PROBLEM REQUIREMENTS
Only the text carries over: repeat the records exactly and drop the images.

######

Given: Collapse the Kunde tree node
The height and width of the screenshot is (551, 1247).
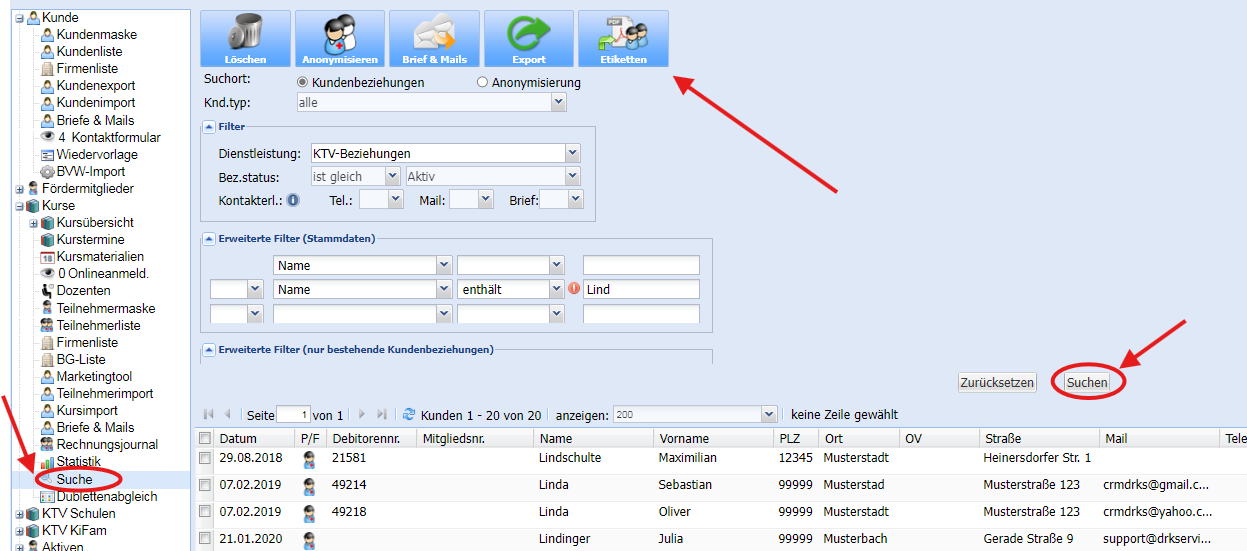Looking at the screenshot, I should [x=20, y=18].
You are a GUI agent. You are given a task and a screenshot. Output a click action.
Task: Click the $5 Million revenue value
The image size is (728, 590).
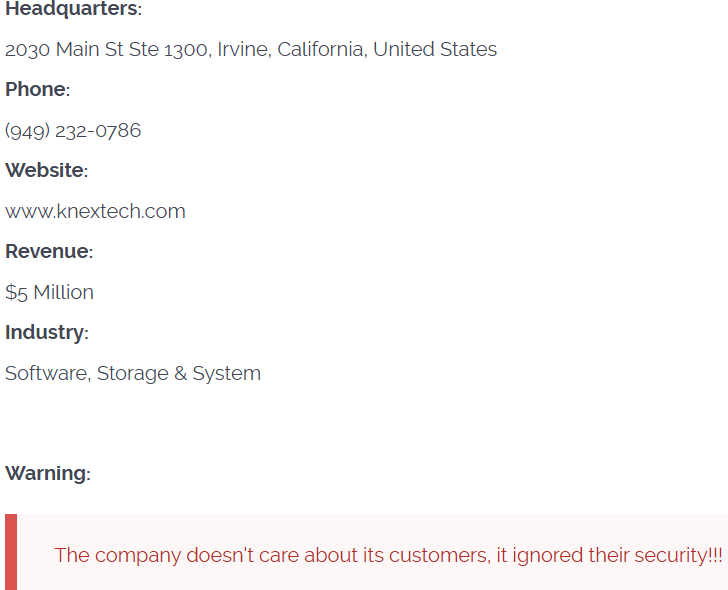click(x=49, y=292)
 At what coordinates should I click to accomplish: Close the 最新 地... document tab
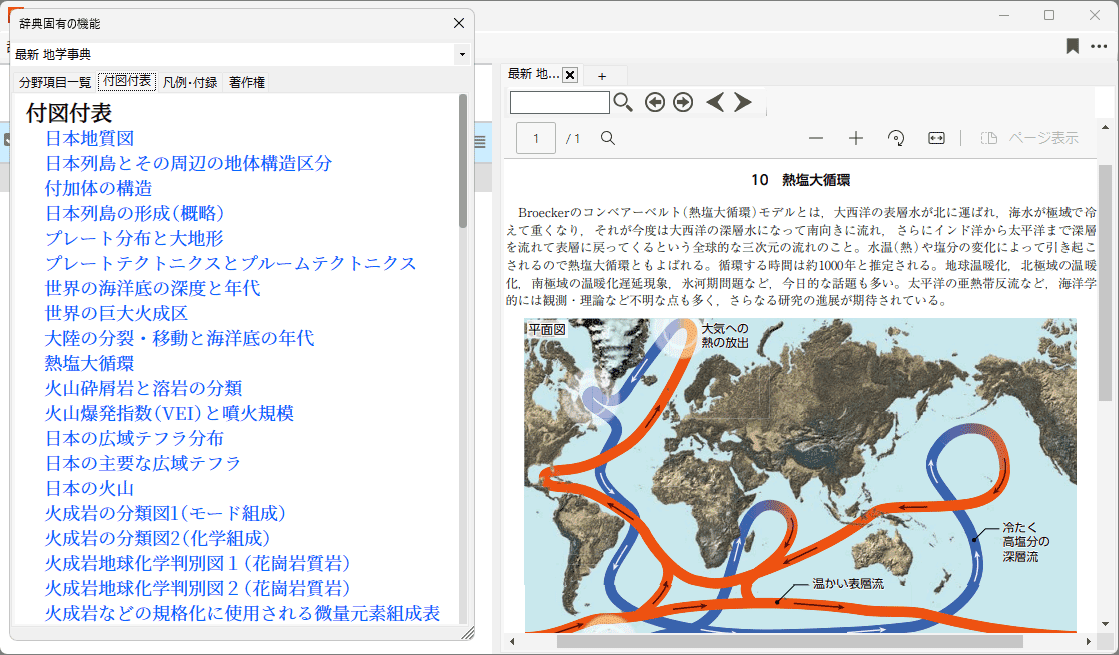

######

EXERCISE OUTPUT
Given: Collapse the Kunde tree node
The height and width of the screenshot is (551, 1247).
Looking at the screenshot, I should [x=20, y=18].
You are a GUI agent. You are given a task and a screenshot. Output a click action.
Task: Click the $5 Million revenue value
The image size is (728, 590).
click(x=49, y=292)
 At what coordinates should I click to accomplish: Close the 最新 地... document tab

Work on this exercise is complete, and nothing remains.